Publisher: Maaal International Media Company
License: 465734
Saudi Aramco’s strong first-quarter performance in 2025 underscored the company’s resilience, efficiency, and low-cost operations despite headwinds from shifting global trade dynamics and economic uncertainty, President and CEO Amin H. Nasser said.
“Global energy markets in the first quarter were impacted by trade-related factors, which contributed to economic uncertainty and pressured oil prices,” Nasser said. “In this context, Aramco’s robust financial performance once again demonstrated the company’s unique scale, operational reliability, cost efficiency, and commitment to advanced technologies.”
Nasser said the company’s long-term strategy and disciplined capital planning continue to support performance through market volatility.
“Periods like these emphasize the importance of flexibility and disciplined execution. Aramco’s resilience is reflected in the strength of our financial results and our sustainable and growing base dividend,” he said.
He added that Aramco remained focused on expanding across its core businesses while advancing lower-carbon initiatives.
“We believe all forms of energy are essential to meeting global demand,” he said. “We continue to implement our growth strategy across upstream, downstream, and new energies while significantly advancing emission reduction efforts. Our ambition is reflected in milestones announced so far in 2025, including progress toward our gas growth targets, global retail expansion, petrochemical development, advances in our blue hydrogen business, and continued innovation in carbon capture.”
Financial highlights:
Aramco’s board declared a base dividend of SAR 79.3 billion ($21.1 billion) for the first quarter, up 4.2% year-on-year, and a performance-linked dividend of SAR 1 billion ($0.2 billion), both payable in the second quarter.

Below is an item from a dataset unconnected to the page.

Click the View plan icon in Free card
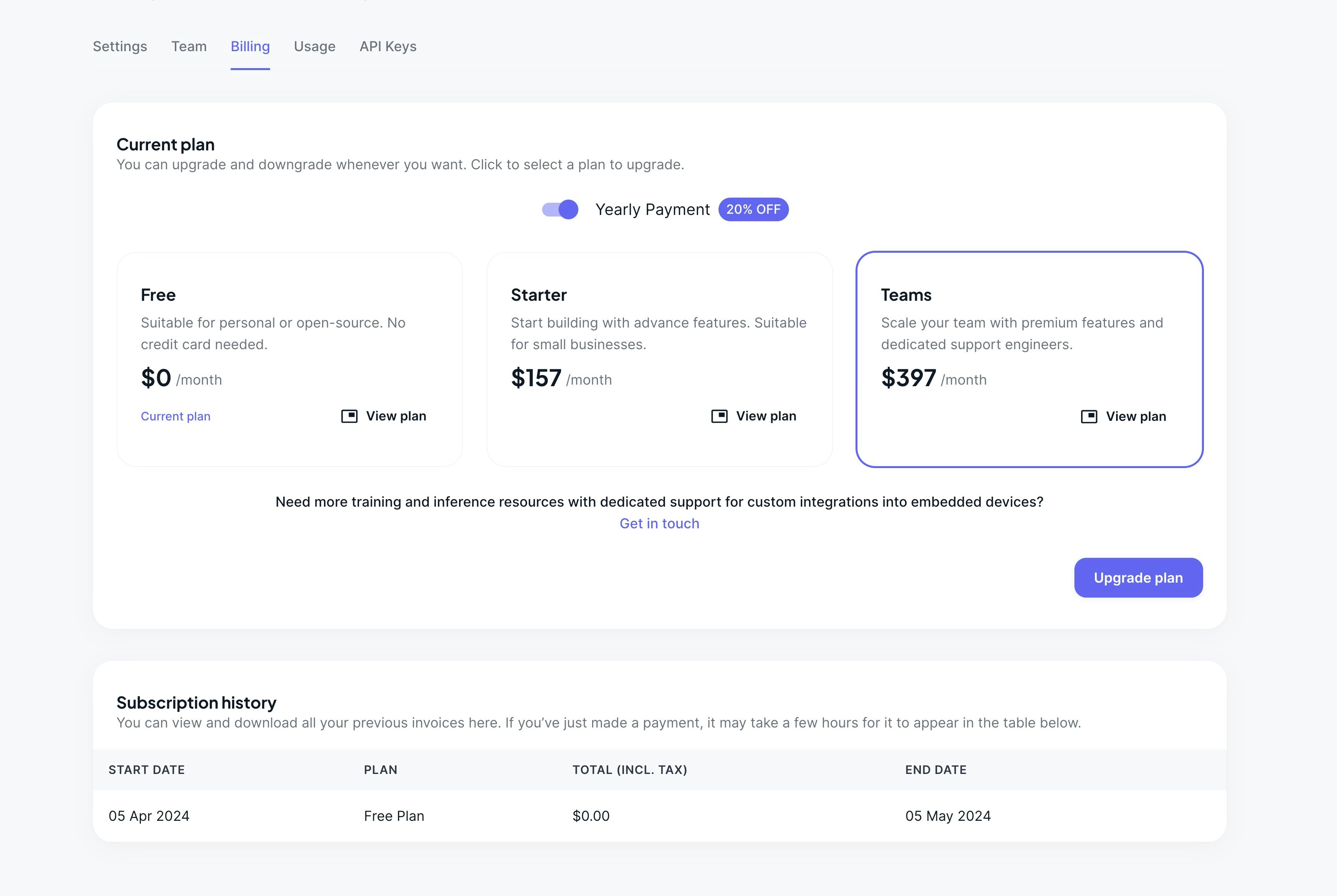Image resolution: width=1337 pixels, height=896 pixels. pos(349,416)
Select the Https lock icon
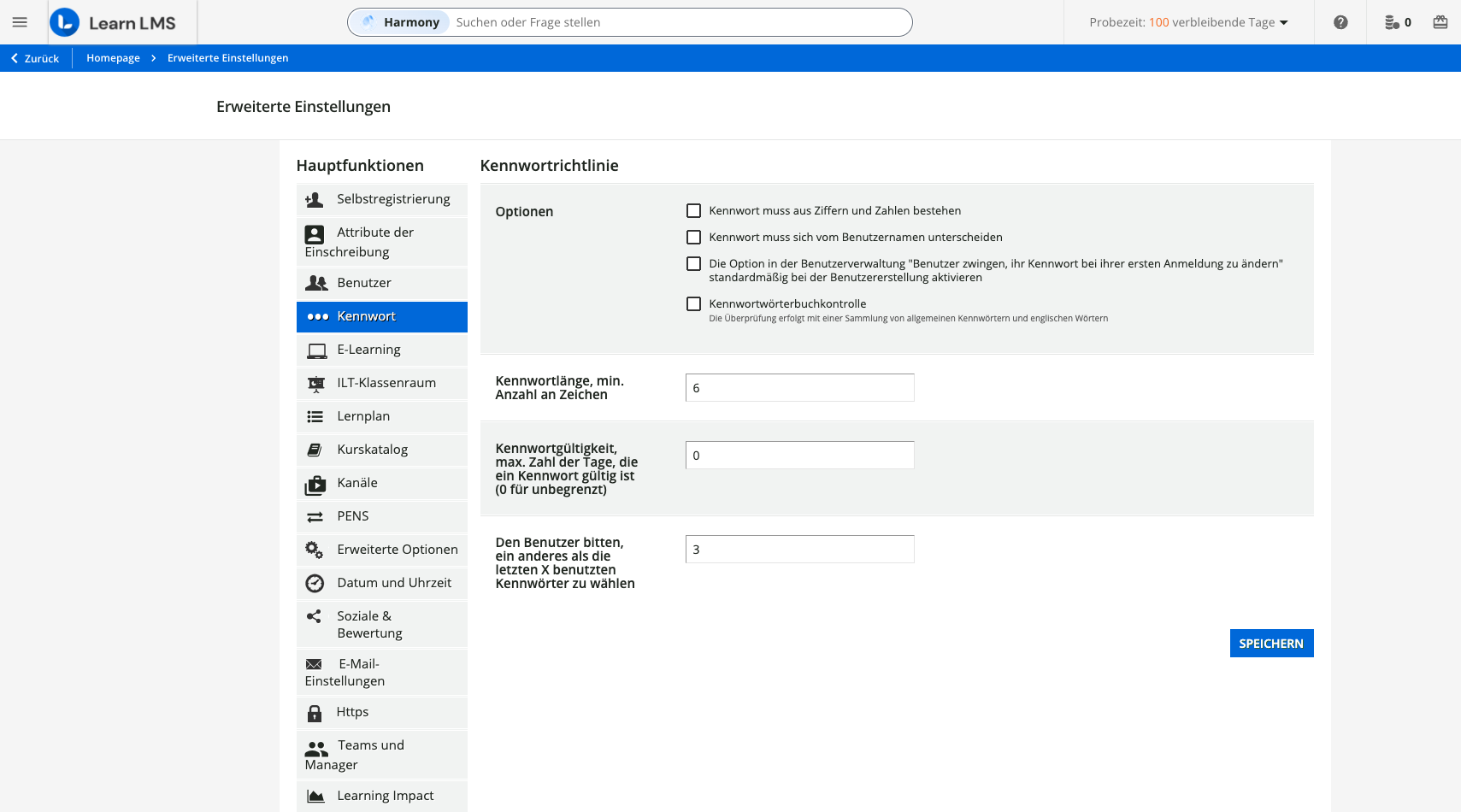Image resolution: width=1461 pixels, height=812 pixels. 315,712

Capital expenditures stood at SAR 47.1 billion ($12.5 billion) in Q1 2025, supporting the company’s long-term growth plans.
The Ministry of Energy also announced new oil and gas discoveries during the quarter, reinforcing Aramco’s competitive edge in exploration.
In line with its downstream expansion strategy, Aramco signed definitive agreements to acquire a 25% stake in Unioil Petroleum Philippines. It also completed the acquisition of a 50% stake in Blue Hydrogen Industrial Gases Company to tap into emerging opportunities in lower-carbon energy.
In emissions reduction, Aramco launched a pilot plant for direct air capture of carbon dioxide, a step toward scaling up innovative climate technologies.